On s’en souvient tous. Ce mardi matin-là, la présentatrice météo avait les yeux plus humides que la Manche un jour de houle. Sur fond rouge sang, elle annonçait une tempête du siècle, un phénomène si rare qu’on le retrouve tous les deux mois. « Une bombe météorologique », titrait un site d’information très sérieux qui, deux jours plus tôt, nous avertissait d’une « canicule hivernale » à cause de 12 degrés en janvier.
Spoiler : il a plu. Un peu. Surtout sur les gens qui avaient oublié leur parapluie.
La météo : cette série Netflix qu’on ne regarde plus, mais qui continue de faire des saisons
Il fut un temps où la météo, c’était Gisèle sur fond de carte en carton, et des flèches moches qui disaient : « Il fera beau là, moche là, et faut pas rêver là. » Aujourd’hui, c’est devenu un véritable show apocalyptique.
Dès qu’une brise soulève un slip sur une corde à linge, les chaînes d’infos déclenchent le plan ORSEC.
Images de vaguelettes en slow motion, hélicoptère en carton CGI survolant la pluie, musiques dignes d’un film de Roland Emmerich et journalistes envoyés « sur le terrain », c’est-à-dire dans un champ où ils se battent contre une légère bruine.
« On voit derrière moi une poubelle… légèrement renversée. L’intensité du vent ici est… ah non c’est un cycliste, pardon. »
Le suspense est insoutenable.
Alarme rouge, cœur violet, code panique
À force d’inventer des niveaux d’alerte colorés, on s’y perd.
Alerte orange, rouge écarlate, fuchsia…
On ne sait plus si on doit prendre un parapluie ou appeler sa famille une dernière fois.
Et pourtant, chaque bulletin météo ressemble à un scénario de fin du monde :
- « Les vents pourraient atteindre 80 km/h… »
- « Les précipitations risquent d’imbiber les trottoirs… »
- « Un automobiliste pourrait être surpris par une flaque perfide… »
Pendant ce temps, mamie Josiane sort les poubelles en robe de chambre, La vraie survivante.
Le climat change ? Pas de souci, tant que l’info reste divertissante
Ce qui est beau dans tout ça, c’est qu’on parle beaucoup de météo… mais rarement de climat.
Parce que oui, un océan qui monte ou des saisons qui se confondent, c’est moins vendeur que « L’Aquapocalypse de mercredi prochain ».

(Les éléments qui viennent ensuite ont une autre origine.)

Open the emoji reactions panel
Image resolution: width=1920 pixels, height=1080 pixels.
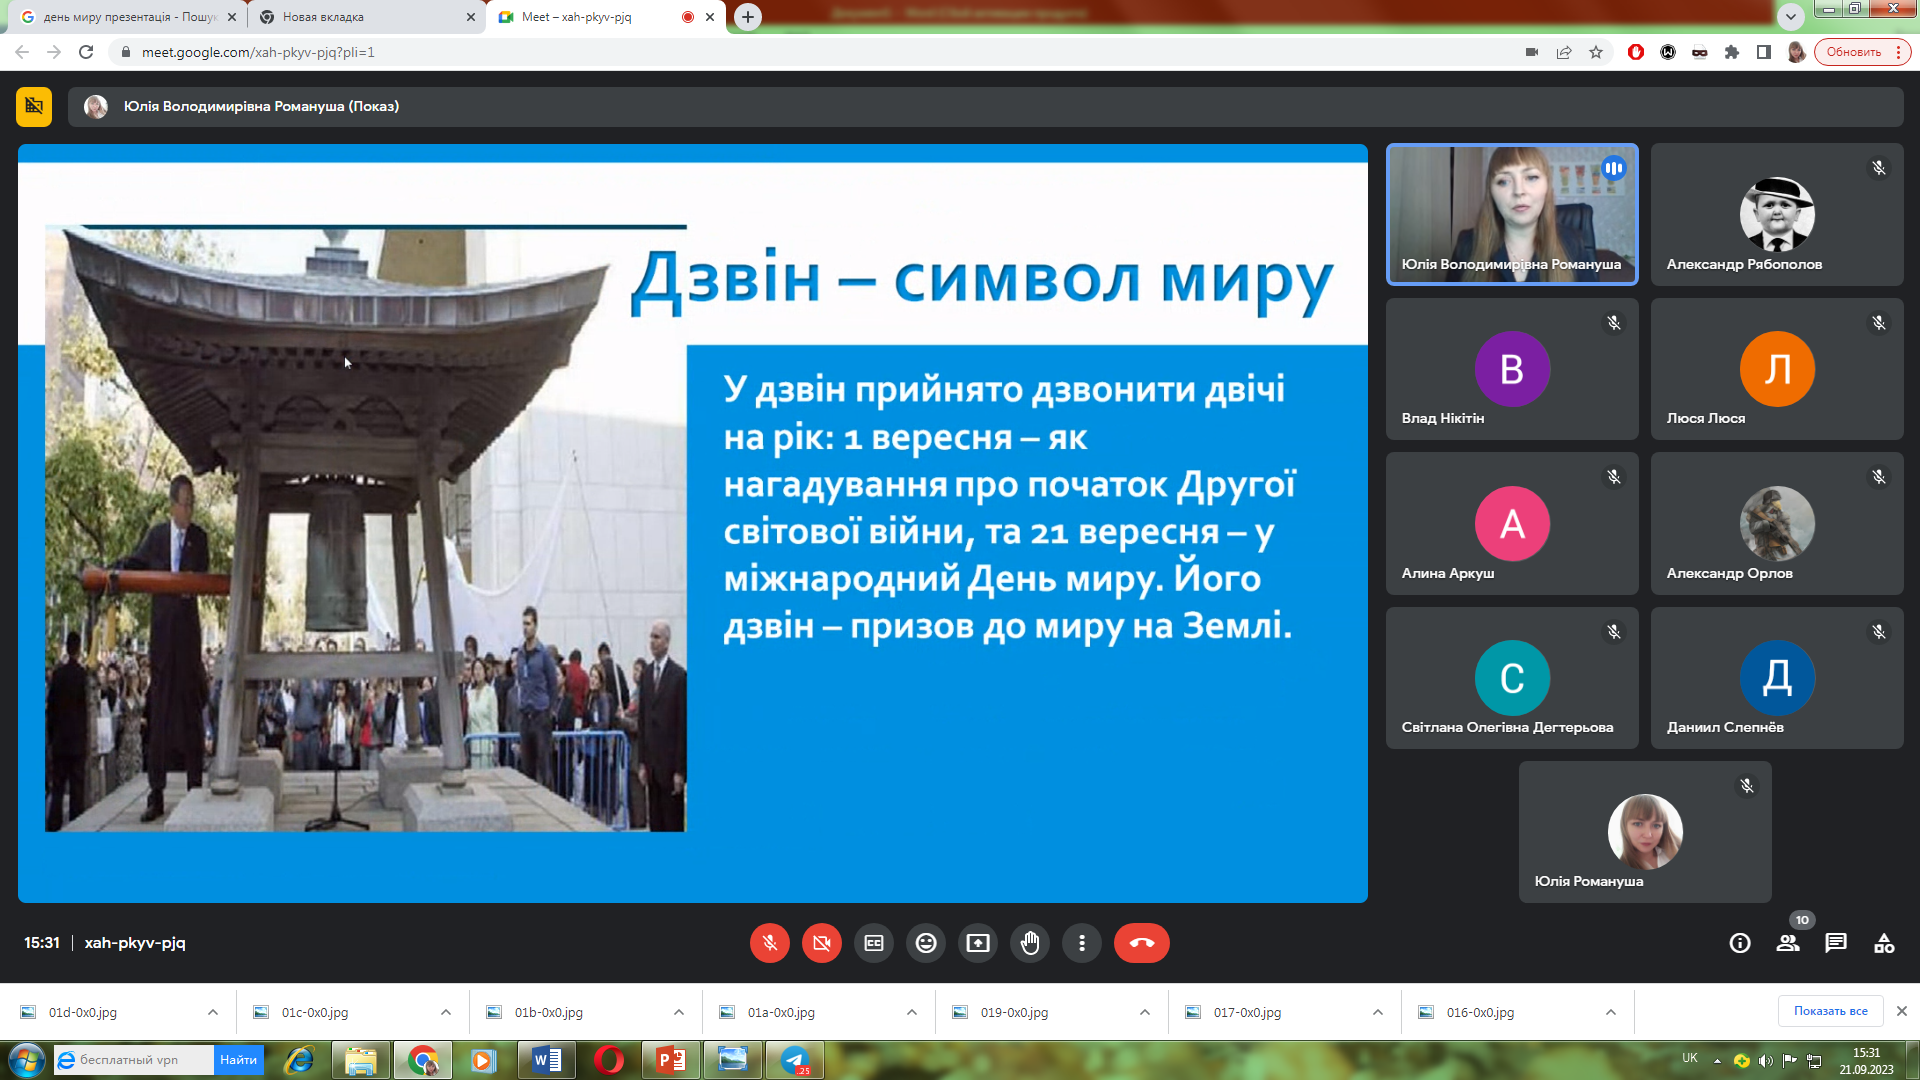click(x=926, y=943)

La météo est devenue le parfait compromis entre l’info sérieuse et le divertissement : une dose d’angoisse pour booster l’audience, un fond sonore dramatique, et des visuels 3D dignes d’un mauvais film d’animation de 2004.
Et nous ?
On regarde ça entre deux stories Instagram de couchers de soleil en filtre Lo-Fi. On se dit « C’est fou quand même, la planète », et on oublie aussitôt après, parce qu’il y a une nouvelle alerte météo pour demain :
« Risque de légers vents et possibilité de nuages vaguement menaçants. »

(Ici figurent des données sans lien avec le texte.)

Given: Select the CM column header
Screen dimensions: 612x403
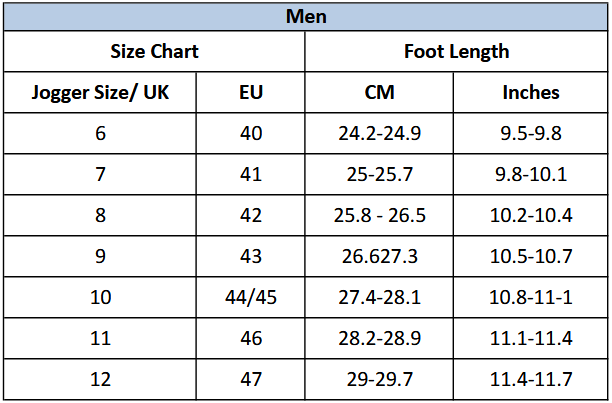Looking at the screenshot, I should click(379, 92).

Les vraies victimes : les parapluies
Le vrai drame de cette météo-spectacle, c’est qu’elle ne prépare plus personne à rien.
Soit vous sortez sans rien et vous finissez en éponge,
Soit vous sortez avec votre plus gros k-way, et vous finissez moqué comme un joueur de curling en pleine rue piétonne.
Sans compter tous ces parapluies sacrifiés, morts dans l’honneur, les baleines arrachées par des bourrasques imaginaires.
Moralité ?
Le jour où une vraie tempête arrive, on pensera tous que c’est une rediffusion.
Mais au fond, c’est ça la beauté de notre époque : on est submergé par les infos, mais on ne sait jamais s’il faut paniquer ou sortir une bière.
Alors vive la météo…
Et n’oubliez pas de lever les yeux au ciel. Pas pour chercher le soleil. Juste pour prendre un peu de recul.